● Task description
Copy the lines below character for character.
◆ ◆ ◆
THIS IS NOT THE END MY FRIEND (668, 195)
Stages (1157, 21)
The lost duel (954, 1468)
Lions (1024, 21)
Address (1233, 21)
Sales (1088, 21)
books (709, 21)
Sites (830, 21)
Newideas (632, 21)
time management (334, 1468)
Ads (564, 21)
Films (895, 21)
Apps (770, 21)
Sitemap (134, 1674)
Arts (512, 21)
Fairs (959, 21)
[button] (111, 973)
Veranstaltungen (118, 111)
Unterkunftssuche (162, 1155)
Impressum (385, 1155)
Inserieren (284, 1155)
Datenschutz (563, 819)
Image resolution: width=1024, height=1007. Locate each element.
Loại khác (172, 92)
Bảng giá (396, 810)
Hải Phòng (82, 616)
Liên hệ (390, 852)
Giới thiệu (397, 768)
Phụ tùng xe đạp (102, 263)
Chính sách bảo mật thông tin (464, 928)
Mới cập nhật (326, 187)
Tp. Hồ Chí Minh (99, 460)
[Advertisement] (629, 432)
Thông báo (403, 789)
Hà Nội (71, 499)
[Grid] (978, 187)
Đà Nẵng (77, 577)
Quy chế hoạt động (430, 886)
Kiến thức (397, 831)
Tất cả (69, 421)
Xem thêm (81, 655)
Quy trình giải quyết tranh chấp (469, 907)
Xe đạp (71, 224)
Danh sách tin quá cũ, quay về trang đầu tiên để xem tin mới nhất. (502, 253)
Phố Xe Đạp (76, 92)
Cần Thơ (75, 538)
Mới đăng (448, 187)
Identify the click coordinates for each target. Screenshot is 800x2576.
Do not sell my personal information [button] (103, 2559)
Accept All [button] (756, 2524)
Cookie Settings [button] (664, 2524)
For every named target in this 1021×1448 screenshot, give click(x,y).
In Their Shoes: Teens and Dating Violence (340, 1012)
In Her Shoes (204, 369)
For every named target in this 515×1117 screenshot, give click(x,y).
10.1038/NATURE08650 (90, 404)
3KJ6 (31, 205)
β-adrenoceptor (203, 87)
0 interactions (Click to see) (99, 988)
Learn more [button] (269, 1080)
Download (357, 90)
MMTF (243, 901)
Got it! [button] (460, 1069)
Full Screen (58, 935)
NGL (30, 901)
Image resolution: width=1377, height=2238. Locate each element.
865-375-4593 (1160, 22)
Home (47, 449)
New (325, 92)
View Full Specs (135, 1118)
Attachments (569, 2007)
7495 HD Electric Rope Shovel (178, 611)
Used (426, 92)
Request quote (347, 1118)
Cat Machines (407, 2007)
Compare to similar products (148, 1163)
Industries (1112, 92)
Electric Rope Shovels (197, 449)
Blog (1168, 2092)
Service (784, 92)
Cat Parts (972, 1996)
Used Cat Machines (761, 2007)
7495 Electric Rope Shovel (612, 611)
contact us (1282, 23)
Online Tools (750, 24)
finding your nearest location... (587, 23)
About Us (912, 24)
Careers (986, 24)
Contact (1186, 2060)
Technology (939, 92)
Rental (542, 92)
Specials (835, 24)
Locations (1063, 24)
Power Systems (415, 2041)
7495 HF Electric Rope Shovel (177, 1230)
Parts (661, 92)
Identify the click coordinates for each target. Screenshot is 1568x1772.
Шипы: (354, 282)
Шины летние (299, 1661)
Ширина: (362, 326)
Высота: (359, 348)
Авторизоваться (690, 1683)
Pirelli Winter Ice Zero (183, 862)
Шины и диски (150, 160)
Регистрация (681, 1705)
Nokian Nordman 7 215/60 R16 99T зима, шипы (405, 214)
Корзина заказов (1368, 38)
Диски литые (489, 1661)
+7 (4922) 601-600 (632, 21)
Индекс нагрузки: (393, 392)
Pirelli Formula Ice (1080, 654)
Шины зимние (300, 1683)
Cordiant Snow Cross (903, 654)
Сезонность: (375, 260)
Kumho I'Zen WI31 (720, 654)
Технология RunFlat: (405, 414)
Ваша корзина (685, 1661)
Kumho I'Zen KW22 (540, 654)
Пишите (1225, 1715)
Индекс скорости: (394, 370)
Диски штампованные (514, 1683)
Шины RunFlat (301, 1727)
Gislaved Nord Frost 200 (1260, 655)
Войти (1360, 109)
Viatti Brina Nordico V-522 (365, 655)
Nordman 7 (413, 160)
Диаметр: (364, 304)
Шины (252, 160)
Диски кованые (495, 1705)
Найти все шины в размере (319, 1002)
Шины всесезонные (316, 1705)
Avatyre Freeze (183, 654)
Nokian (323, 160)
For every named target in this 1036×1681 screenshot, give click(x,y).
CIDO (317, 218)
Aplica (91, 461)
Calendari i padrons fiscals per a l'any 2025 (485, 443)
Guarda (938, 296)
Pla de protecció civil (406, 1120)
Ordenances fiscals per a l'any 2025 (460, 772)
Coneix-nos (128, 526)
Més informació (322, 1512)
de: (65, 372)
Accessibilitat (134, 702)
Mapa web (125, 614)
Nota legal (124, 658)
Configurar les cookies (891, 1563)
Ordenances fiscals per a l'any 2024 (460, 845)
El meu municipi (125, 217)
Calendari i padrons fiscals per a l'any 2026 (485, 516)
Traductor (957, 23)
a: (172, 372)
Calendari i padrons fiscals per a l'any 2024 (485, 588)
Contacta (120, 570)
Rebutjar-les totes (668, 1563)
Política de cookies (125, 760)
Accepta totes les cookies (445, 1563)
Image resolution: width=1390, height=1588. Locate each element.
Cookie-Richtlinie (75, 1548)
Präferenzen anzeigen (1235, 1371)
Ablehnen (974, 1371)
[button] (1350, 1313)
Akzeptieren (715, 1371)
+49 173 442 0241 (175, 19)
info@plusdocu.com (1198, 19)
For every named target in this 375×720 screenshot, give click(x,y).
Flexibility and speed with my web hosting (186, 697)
◆ ◆ ◆
● Written response
THIS IS NOT THE END MY FRIEND (668, 195)
Stages (1157, 21)
The lost duel (954, 1468)
Lions (1024, 21)
Address (1233, 21)
Sales (1088, 21)
books (709, 21)
Sites (830, 21)
Newideas (632, 21)
time management (334, 1468)
Ads (564, 21)
Films (895, 21)
Apps (770, 21)
Sitemap (134, 1674)
Arts (512, 21)
Fairs (959, 21)
[button] (111, 973)
Veranstaltungen (118, 111)
Unterkunftssuche (162, 1155)
Impressum (385, 1155)
Inserieren (284, 1155)
Datenschutz (563, 819)
Image resolution: width=1024, height=1007. Locate each element.
Loại khác (172, 92)
Bảng giá (396, 810)
Hải Phòng (82, 616)
Liên hệ (390, 852)
Giới thiệu (397, 768)
Phụ tùng xe đạp (102, 263)
Chính sách bảo mật thông tin (464, 928)
Mới cập nhật (326, 187)
Tp. Hồ Chí Minh (99, 460)
[Advertisement] (629, 432)
Thông báo (403, 789)
Hà Nội (71, 499)
[Grid] (978, 187)
Đà Nẵng (77, 577)
Quy chế hoạt động (430, 886)
Kiến thức (397, 831)
Tất cả (69, 421)
Xem thêm (81, 655)
Quy trình giải quyết tranh chấp (469, 907)
Xe đạp (71, 224)
Danh sách tin quá cũ, quay về trang đầu tiên để xem tin mới nhất. (502, 253)
Phố Xe Đạp (76, 92)
Cần Thơ (75, 538)
Mới đăng (448, 187)
Identify the click coordinates for each target. Screenshot is 800x2576.
Do not sell my personal information [button] (103, 2559)
Accept All [button] (756, 2524)
Cookie Settings [button] (664, 2524)
For every named target in this 1021×1448 screenshot, give click(x,y).
In Their Shoes: Teens and Dating Violence (340, 1012)
In Her Shoes (204, 369)
For every named target in this 515×1117 screenshot, give click(x,y).
10.1038/NATURE08650 (90, 404)
3KJ6 (31, 205)
β-adrenoceptor (203, 87)
0 interactions (Click to see) (99, 988)
Learn more [button] (269, 1080)
Download (357, 90)
MMTF (243, 901)
Got it! [button] (460, 1069)
Full Screen (58, 935)
NGL (30, 901)
Image resolution: width=1377, height=2238. Locate each element.
865-375-4593 (1160, 22)
Home (47, 449)
New (325, 92)
View Full Specs (135, 1118)
Attachments (569, 2007)
7495 HD Electric Rope Shovel (178, 611)
Used (426, 92)
Request quote (347, 1118)
Cat Machines (407, 2007)
Compare to similar products (148, 1163)
Industries (1112, 92)
Electric Rope Shovels (197, 449)
Blog (1168, 2092)
Service (784, 92)
Cat Parts (972, 1996)
Used Cat Machines (761, 2007)
7495 Electric Rope Shovel (612, 611)
contact us (1282, 23)
Online Tools (750, 24)
finding your nearest location... (587, 23)
About Us (912, 24)
Careers (986, 24)
Contact (1186, 2060)
Technology (939, 92)
Rental (542, 92)
Specials (835, 24)
Locations (1063, 24)
Power Systems (415, 2041)
7495 HF Electric Rope Shovel (177, 1230)
Parts (661, 92)
Identify the click coordinates for each target. Screenshot is 1568x1772.
Шипы: (354, 282)
Шины летние (299, 1661)
Ширина: (362, 326)
Высота: (359, 348)
Авторизоваться (690, 1683)
Pirelli Winter Ice Zero (183, 862)
Шины и диски (150, 160)
Регистрация (681, 1705)
Nokian Nordman 7 215/60 R16 99T зима, шипы (405, 214)
Корзина заказов (1368, 38)
Диски литые (489, 1661)
+7 (4922) 601-600 (632, 21)
Индекс нагрузки: (393, 392)
Pirelli Formula Ice (1080, 654)
Шины зимние (300, 1683)
Cordiant Snow Cross (903, 654)
Сезонность: (375, 260)
Kumho I'Zen WI31 (720, 654)
Технология RunFlat: (405, 414)
Ваша корзина (685, 1661)
Kumho I'Zen KW22 (540, 654)
Пишите (1225, 1715)
Индекс скорости: (394, 370)
Диски штампованные (514, 1683)
Шины RunFlat (301, 1727)
Gislaved Nord Frost 200 (1260, 655)
Войти (1360, 109)
Viatti Brina Nordico V-522 (365, 655)
Nordman 7 (413, 160)
Диаметр: (364, 304)
Шины (252, 160)
Диски кованые (495, 1705)
Найти все шины в размере (319, 1002)
Шины всесезонные (316, 1705)
Avatyre Freeze (183, 654)
Nokian (323, 160)
For every named target in this 1036×1681 screenshot, give click(x,y).
CIDO (317, 218)
Aplica (91, 461)
Calendari i padrons fiscals per a l'any 2025 (485, 443)
Guarda (938, 296)
Pla de protecció civil (406, 1120)
Ordenances fiscals per a l'any 2025 (460, 772)
Coneix-nos (128, 526)
Més informació (322, 1512)
de: (65, 372)
Accessibilitat (134, 702)
Mapa web (125, 614)
Nota legal (124, 658)
Configurar les cookies (891, 1563)
Ordenances fiscals per a l'any 2024 (460, 845)
El meu municipi (125, 217)
Calendari i padrons fiscals per a l'any 2026 (485, 516)
Traductor (957, 23)
a: (172, 372)
Calendari i padrons fiscals per a l'any 2024 (485, 588)
Contacta (120, 570)
Rebutjar-les totes (668, 1563)
Política de cookies (125, 760)
Accepta totes les cookies (445, 1563)
Image resolution: width=1390, height=1588. Locate each element.
Cookie-Richtlinie (75, 1548)
Präferenzen anzeigen (1235, 1371)
Ablehnen (974, 1371)
[button] (1350, 1313)
Akzeptieren (715, 1371)
+49 173 442 0241 (175, 19)
info@plusdocu.com (1198, 19)
For every named target in this 375×720 screenshot, give click(x,y).
Flexibility and speed with my web hosting (186, 697)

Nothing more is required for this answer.